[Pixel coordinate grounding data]
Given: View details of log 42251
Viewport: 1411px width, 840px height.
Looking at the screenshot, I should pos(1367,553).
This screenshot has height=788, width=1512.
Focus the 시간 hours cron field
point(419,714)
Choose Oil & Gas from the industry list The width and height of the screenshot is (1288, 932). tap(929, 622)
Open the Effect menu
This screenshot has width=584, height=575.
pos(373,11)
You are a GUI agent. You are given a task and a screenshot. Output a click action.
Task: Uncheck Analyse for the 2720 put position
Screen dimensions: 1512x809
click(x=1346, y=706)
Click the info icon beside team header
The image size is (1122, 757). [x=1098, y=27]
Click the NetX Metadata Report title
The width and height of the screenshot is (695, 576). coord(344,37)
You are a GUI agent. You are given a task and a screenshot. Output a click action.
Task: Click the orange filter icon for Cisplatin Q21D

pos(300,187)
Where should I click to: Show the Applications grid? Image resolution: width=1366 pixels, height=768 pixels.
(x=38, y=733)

# [What you need to do]
From the first line to the last, give the data again exactly.

# [Written response]
Given: View details of log 42251
Viewport: 1411px width, 840px height.
Looking at the screenshot, I should pos(1367,553).
This screenshot has height=788, width=1512.
Focus the 시간 hours cron field
point(419,714)
Choose Oil & Gas from the industry list The width and height of the screenshot is (1288, 932). tap(929, 622)
Open the Effect menu
This screenshot has width=584, height=575.
pos(373,11)
You are a GUI agent. You are given a task and a screenshot. Output a click action.
Task: Uncheck Analyse for the 2720 put position
Screen dimensions: 1512x809
click(x=1346, y=706)
Click the info icon beside team header
The image size is (1122, 757). [x=1098, y=27]
Click the NetX Metadata Report title
The width and height of the screenshot is (695, 576). coord(344,37)
You are a GUI agent. You are given a task and a screenshot. Output a click action.
Task: Click the orange filter icon for Cisplatin Q21D

pos(300,187)
Where should I click to: Show the Applications grid? Image resolution: width=1366 pixels, height=768 pixels.
(x=38, y=733)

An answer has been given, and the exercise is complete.